Content starts
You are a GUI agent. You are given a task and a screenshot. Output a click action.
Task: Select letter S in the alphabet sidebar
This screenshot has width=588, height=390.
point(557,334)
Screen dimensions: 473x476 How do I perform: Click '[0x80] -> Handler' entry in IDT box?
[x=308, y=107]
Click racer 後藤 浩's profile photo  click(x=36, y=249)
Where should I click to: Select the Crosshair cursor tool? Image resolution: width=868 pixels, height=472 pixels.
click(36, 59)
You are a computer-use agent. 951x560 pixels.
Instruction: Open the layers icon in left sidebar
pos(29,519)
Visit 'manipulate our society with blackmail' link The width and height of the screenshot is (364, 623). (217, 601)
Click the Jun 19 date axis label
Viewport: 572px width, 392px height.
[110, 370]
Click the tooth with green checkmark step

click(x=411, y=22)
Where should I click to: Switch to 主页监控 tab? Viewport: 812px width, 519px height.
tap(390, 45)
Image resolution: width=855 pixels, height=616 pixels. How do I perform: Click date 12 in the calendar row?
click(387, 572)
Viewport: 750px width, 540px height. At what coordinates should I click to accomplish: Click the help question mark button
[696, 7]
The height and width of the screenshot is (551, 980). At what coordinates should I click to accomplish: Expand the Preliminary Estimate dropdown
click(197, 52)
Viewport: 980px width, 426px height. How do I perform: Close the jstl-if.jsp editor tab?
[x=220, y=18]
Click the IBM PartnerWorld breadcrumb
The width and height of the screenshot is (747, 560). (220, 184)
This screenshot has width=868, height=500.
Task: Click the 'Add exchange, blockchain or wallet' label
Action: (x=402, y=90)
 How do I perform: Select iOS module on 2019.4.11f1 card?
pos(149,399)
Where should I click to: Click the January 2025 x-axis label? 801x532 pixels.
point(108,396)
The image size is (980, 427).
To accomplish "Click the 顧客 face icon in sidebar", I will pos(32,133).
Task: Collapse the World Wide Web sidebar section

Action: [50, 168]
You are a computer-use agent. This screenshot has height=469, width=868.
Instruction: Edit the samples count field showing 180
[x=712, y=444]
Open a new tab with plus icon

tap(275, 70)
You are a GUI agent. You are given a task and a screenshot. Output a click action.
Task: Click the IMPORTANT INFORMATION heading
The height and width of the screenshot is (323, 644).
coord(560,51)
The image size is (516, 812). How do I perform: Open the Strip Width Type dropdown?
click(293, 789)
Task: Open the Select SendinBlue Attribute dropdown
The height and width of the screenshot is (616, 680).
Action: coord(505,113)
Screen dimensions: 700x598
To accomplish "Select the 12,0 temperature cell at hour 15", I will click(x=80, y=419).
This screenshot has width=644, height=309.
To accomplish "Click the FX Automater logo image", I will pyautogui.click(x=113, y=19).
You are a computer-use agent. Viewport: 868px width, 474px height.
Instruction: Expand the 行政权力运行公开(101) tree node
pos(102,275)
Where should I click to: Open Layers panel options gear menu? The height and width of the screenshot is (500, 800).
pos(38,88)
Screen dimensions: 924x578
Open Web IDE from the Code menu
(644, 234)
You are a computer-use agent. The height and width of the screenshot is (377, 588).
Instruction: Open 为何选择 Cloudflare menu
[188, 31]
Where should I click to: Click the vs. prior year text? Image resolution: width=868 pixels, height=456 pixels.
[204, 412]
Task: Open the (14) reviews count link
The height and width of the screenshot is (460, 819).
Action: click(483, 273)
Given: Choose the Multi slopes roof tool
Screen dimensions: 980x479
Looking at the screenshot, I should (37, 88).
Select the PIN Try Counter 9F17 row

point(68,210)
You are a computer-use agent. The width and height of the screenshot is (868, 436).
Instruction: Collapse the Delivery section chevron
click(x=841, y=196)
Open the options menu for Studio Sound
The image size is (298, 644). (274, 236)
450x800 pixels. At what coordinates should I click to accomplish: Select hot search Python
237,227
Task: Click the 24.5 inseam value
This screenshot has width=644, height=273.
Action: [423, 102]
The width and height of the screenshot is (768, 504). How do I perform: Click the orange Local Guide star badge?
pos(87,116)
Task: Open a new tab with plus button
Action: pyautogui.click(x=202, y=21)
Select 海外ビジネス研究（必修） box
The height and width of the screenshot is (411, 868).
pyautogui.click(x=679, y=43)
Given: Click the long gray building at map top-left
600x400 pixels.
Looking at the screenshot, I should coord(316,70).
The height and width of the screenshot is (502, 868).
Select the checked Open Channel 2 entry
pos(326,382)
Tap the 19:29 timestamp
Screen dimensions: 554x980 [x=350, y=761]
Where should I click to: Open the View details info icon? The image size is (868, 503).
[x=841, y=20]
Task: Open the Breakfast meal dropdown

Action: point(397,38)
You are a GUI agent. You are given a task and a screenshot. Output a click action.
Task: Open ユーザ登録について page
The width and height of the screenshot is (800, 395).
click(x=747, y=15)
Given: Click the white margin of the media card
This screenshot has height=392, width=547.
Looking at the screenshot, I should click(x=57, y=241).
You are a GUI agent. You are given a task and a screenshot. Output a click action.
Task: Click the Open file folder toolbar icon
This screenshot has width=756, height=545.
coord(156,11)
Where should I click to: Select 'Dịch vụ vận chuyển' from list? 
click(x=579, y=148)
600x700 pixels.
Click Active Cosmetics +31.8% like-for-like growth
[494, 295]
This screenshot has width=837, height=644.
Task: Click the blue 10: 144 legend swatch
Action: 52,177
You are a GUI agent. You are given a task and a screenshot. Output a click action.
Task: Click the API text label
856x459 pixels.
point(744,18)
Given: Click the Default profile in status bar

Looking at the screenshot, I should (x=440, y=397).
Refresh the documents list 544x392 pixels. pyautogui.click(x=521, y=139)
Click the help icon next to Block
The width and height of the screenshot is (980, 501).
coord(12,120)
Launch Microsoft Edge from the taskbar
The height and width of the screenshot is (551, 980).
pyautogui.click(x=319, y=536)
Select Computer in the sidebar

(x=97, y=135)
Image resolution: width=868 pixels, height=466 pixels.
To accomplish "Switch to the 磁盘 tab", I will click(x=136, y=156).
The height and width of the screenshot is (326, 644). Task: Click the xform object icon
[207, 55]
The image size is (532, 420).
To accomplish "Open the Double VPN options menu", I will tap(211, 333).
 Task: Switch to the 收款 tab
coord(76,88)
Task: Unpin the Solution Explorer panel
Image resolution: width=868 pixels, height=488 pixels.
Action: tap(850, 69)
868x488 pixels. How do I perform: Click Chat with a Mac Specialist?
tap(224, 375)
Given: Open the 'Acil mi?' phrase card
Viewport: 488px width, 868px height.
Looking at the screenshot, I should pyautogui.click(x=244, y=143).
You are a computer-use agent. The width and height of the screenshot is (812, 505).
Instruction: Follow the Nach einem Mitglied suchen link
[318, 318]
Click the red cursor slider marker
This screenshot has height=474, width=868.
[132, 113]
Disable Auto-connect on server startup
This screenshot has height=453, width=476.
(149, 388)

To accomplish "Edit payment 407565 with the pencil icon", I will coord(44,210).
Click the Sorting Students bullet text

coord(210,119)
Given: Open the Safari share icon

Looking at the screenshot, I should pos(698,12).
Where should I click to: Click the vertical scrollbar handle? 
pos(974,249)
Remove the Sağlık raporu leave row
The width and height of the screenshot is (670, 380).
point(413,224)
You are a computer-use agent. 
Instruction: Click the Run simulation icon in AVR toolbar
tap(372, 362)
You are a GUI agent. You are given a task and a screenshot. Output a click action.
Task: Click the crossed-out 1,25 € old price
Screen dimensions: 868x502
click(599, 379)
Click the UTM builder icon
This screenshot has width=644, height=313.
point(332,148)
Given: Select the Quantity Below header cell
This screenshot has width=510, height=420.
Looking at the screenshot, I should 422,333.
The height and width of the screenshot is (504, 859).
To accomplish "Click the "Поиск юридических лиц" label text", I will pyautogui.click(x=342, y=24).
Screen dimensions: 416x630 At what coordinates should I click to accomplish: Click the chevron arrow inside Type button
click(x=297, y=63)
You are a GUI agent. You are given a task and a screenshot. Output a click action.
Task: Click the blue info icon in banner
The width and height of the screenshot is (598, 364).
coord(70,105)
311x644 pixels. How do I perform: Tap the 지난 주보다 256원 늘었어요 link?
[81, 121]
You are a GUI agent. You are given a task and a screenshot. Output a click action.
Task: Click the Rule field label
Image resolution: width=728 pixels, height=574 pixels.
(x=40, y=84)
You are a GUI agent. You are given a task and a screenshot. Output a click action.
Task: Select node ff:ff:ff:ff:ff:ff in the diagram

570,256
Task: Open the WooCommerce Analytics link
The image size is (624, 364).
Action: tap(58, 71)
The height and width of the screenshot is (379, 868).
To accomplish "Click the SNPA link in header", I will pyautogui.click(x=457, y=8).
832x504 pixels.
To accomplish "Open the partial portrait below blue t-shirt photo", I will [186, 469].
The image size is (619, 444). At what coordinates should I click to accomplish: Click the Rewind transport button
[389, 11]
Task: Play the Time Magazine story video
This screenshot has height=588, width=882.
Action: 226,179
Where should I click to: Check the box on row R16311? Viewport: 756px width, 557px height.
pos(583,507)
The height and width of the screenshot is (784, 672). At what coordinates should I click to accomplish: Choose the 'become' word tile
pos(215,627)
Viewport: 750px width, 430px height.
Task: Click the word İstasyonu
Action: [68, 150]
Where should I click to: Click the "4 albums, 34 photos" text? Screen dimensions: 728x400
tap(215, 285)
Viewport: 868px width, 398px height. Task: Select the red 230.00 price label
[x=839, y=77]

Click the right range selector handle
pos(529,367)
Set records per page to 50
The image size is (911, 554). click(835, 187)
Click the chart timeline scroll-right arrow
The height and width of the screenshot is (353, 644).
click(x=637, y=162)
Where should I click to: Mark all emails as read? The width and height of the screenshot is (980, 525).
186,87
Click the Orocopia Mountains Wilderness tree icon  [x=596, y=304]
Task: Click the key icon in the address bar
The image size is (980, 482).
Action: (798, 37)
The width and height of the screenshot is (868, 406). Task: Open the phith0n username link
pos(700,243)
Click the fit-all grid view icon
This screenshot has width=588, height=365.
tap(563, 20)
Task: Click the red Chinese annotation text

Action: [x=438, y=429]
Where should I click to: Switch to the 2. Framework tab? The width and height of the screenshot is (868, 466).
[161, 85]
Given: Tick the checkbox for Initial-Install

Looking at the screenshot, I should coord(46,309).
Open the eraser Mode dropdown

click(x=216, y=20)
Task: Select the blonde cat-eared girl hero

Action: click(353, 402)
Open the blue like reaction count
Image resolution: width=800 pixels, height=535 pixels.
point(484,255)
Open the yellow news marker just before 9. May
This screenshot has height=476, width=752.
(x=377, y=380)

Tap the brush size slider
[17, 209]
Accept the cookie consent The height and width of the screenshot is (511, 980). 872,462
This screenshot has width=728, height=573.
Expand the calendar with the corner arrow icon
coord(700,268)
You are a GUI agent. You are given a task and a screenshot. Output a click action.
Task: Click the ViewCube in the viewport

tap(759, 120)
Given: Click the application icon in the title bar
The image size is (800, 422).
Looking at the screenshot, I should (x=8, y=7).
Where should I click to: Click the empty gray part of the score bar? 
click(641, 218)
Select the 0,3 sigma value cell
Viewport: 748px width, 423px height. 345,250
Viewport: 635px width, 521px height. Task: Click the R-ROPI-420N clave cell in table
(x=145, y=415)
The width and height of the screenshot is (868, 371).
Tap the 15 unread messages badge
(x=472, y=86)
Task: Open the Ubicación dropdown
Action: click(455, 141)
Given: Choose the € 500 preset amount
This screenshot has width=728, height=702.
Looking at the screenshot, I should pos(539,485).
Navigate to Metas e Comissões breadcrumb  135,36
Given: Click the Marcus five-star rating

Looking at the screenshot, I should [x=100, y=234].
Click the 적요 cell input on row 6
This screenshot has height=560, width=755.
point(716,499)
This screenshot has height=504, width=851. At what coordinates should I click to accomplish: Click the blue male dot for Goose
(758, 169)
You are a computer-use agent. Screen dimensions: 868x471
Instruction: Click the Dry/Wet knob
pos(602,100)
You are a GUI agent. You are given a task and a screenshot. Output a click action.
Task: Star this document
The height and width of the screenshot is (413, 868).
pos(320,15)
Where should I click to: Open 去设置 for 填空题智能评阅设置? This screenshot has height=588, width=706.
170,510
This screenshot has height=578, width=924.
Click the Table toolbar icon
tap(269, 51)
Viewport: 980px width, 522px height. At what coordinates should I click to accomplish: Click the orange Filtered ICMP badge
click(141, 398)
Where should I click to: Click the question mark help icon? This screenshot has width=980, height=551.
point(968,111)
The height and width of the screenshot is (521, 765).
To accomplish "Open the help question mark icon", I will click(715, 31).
Content ends
Required work = If a line in the listing contains the string "header", copy it.

Result =
Given: Select the Quantity Below header cell
To accomplish "Click the SNPA link in header", I will pyautogui.click(x=457, y=8).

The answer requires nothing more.